One might argue, much like the illegality of homosexuality in the 1980s, we don’t really mean it. The Iona Institute considers this to be the case:

Currently, religious organisations including schools do in fact employ many individuals who are gay or lesbian, divorced or remarried as well as those who are cohabiting. These organisations have little difficult accommodating such individuals because they respect the private lives of their employees and the employees respect the ethos of their employer.

The Iona Institute considers that keeping the offending clause in the Act is not discrimination:

Would this be discrimination? It would certainly not be unjust discrimination because employers are permitted to take into account characteristics of their employees or prospective employees that are relevant to their employment.

The key aspect here is relevance to employment.
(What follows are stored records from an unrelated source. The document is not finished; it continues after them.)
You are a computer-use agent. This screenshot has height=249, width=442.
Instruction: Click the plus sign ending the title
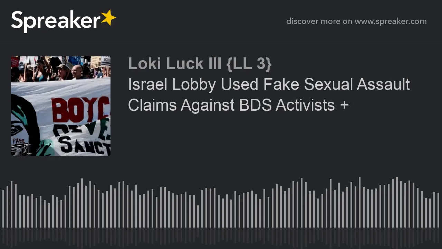click(x=344, y=105)
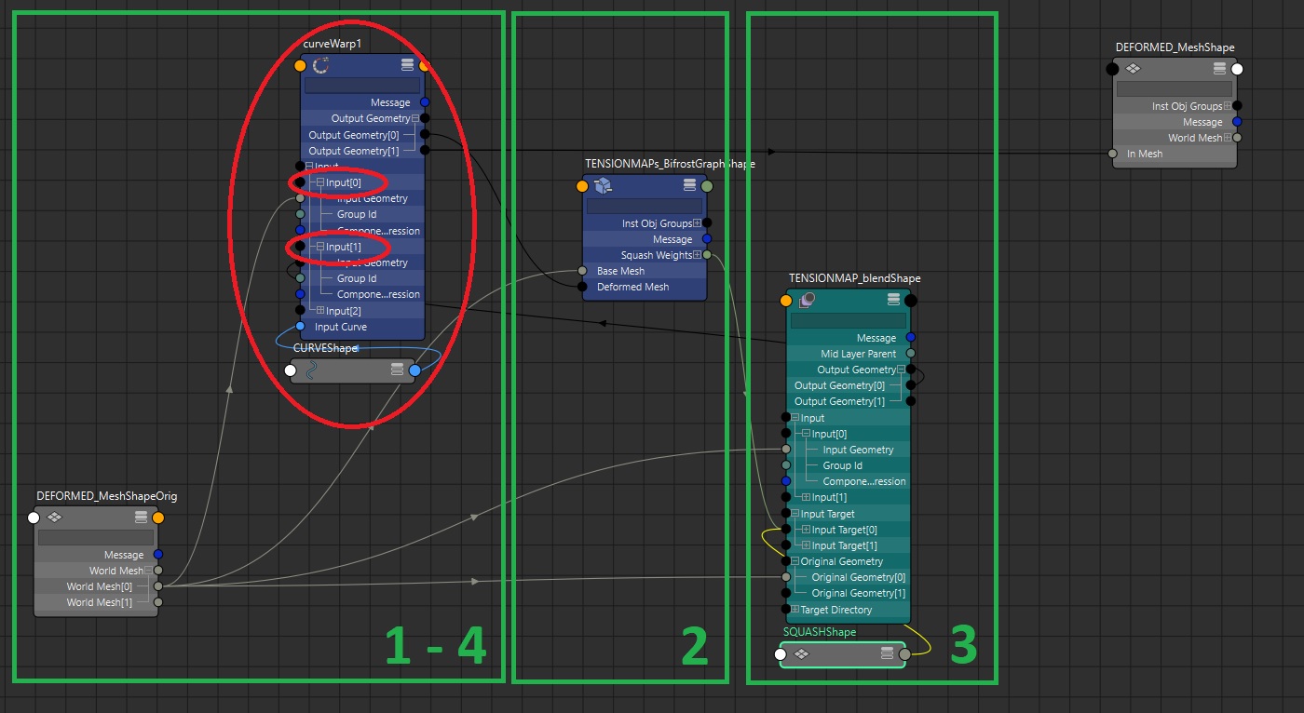Click the white output circle on DEFORMED_MeshShape header
Screen dimensions: 1304x713
(1236, 68)
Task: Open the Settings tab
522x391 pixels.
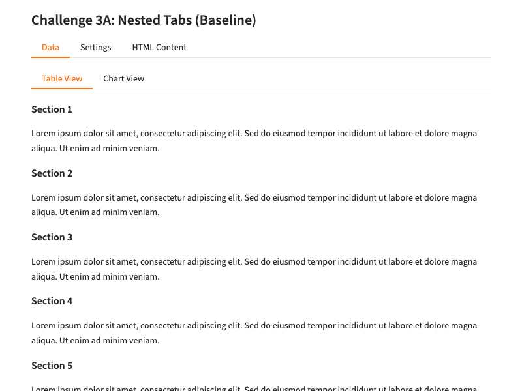Action: coord(95,48)
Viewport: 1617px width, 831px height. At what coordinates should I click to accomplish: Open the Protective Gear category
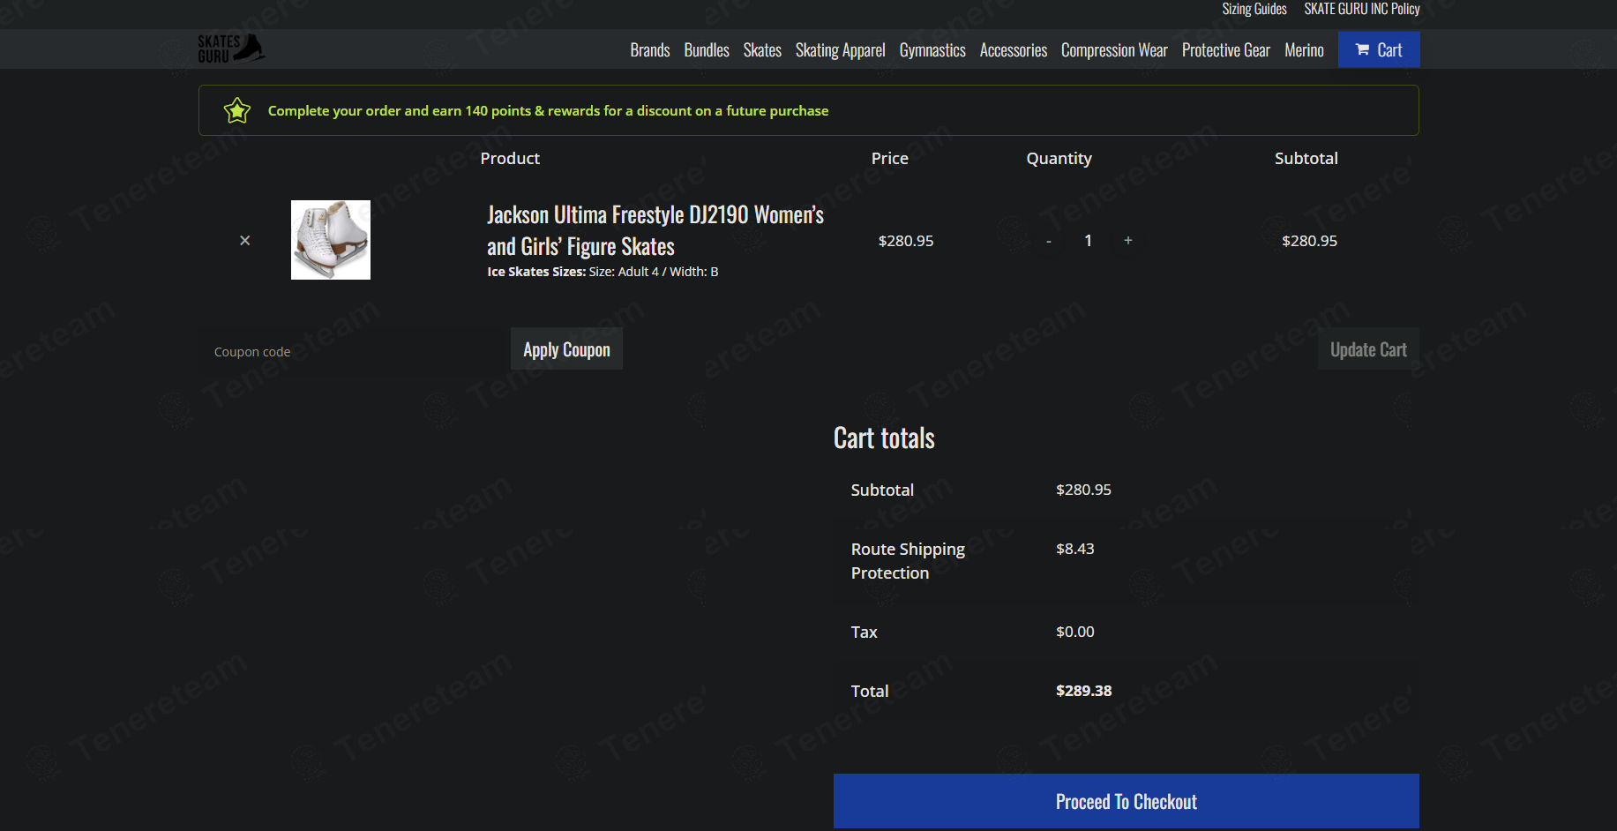point(1225,50)
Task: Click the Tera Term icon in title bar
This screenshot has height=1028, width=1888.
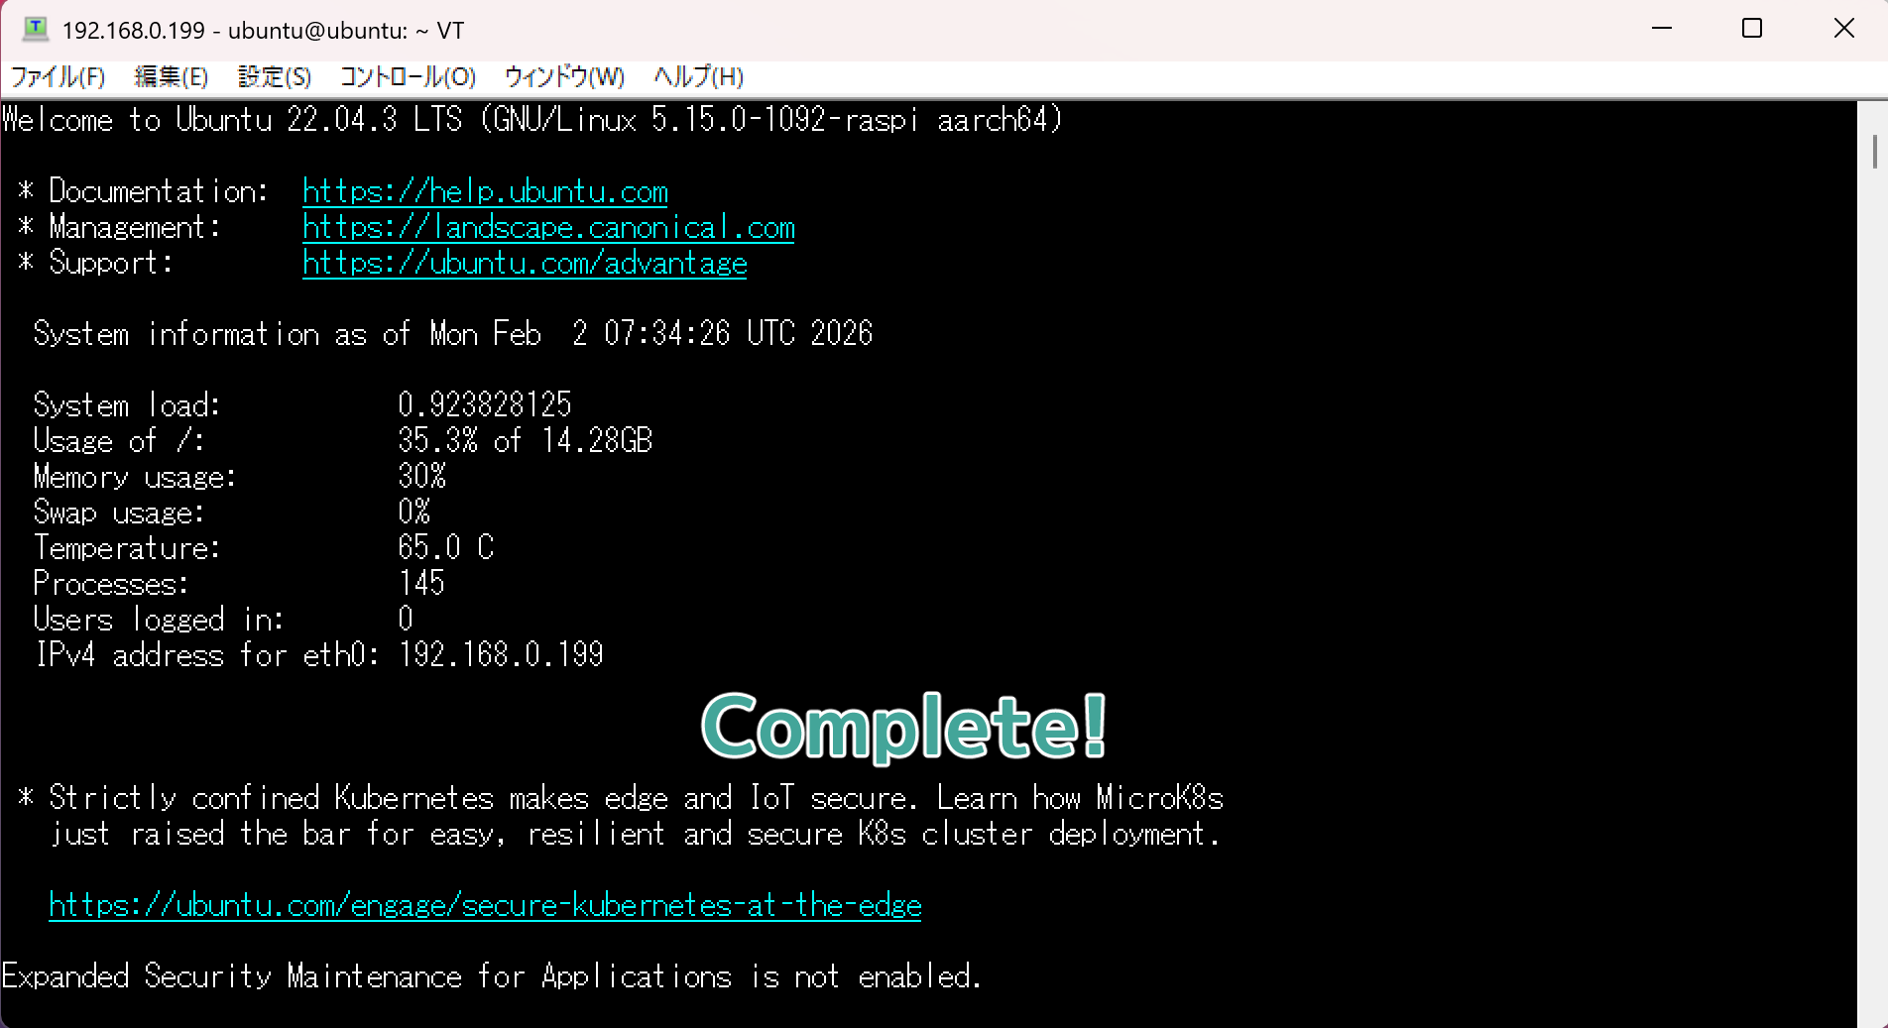Action: tap(36, 30)

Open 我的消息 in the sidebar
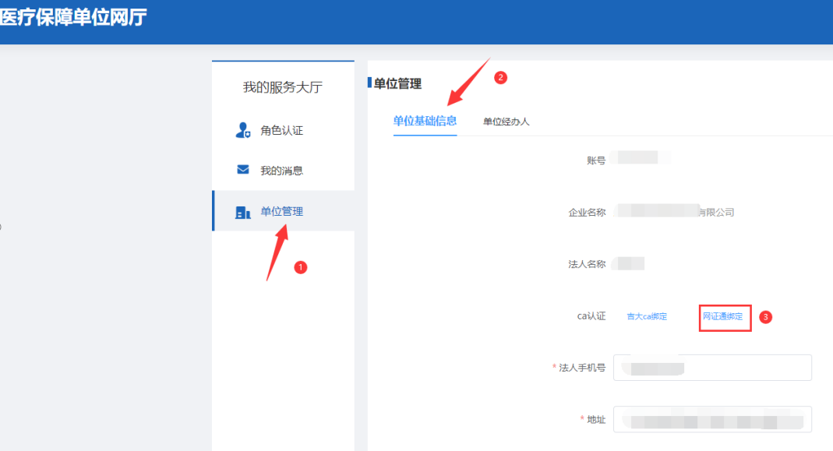coord(281,171)
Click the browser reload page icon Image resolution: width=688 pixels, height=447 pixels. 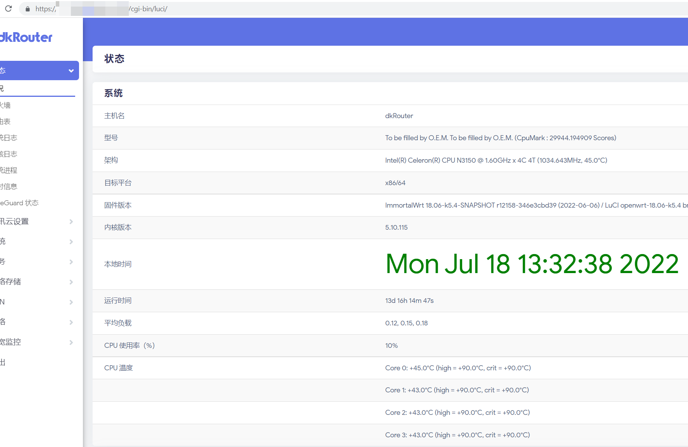tap(9, 9)
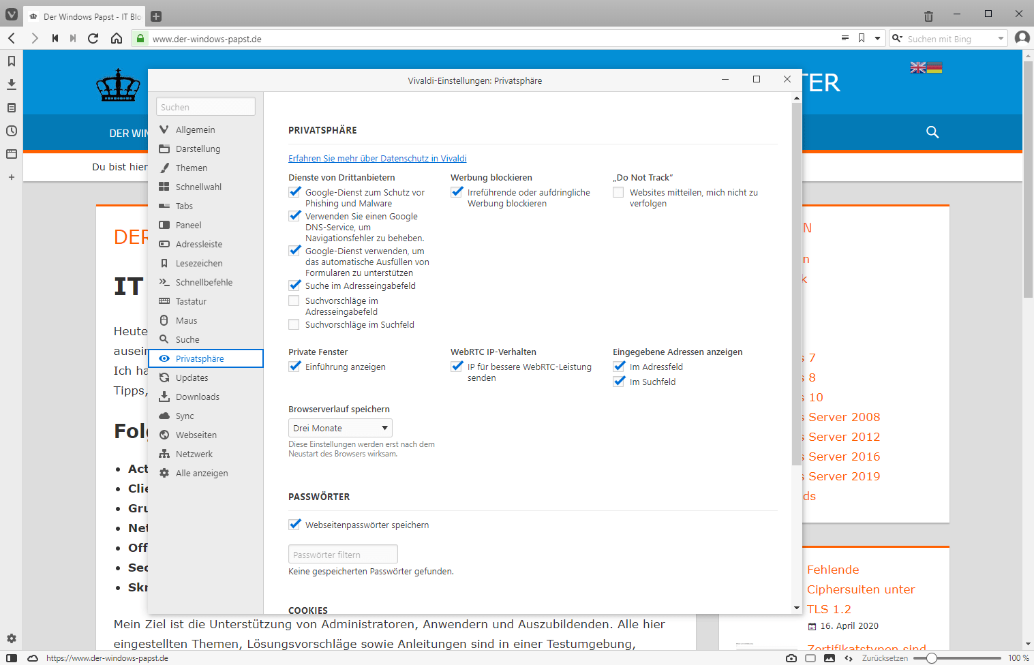This screenshot has height=665, width=1034.
Task: Click Zurücksetzen zoom reset button
Action: click(884, 658)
Quite how the private life of any teacher is relevant to their employment is unclear. The primary consideration in employing a teacher, one would assume, is their knowledge of their discipline as determined by academic qualifications and their ability to teach, as measured by previous references or scores from teacher training.

The repercussions are both local and societal. At a local level, schools are like microcosms with complex and intense relationships within class groups and between class groups and their teachers. Breda O’Brien became quite emotional during her interview with Hugh Linehan on the Irish Times podcast this week when she spoke of how her pupils had lost confidence in her. How must teachers feel when they come back every Monday after a weekend of being free and open with family and friends, and suddenly have to lock up those emotions for fear of threat to their employment and career. I have seen teachers writing about how they “change the gender” when they are talking about their partners in staff rooms. How can these teachers enjoy the confidence of their students when they can’t risk the confidence of their colleagues? This lack of acknowledgement of the very existence of gay people in the profession in turn means there is an absence of role models to demonstrate that homosexual people exist and can lead full or dull lives like any other person. I honestly can’t understand how a teacher like O’Brien cannot emphatise with these very real experiences some of her colleagues must endure.

On a societal level, we haven’t come much further from that Norris interview of 1975. The direct power of the Church over the state may be gone, but like a teenager moving away from strict parents, the state lacks the confidence to take control of its own destiny. It has never developed its own moral compass, and is forever looking back for its moral guidance. Therefore we are subjected to national “debates” where we decide where we want to go as a society. But as we look at the Archive video with embarrassment at the length of time needed to decriminalise homosexuality, how can we justify to ourselves that it is still okay to discriminate in any way against any of our citizens in this year, 2014. The oppressed are becoming the oppressors, O’Brien said this week. I disagree. The oppressed want to not be oppressed, and seek only equality.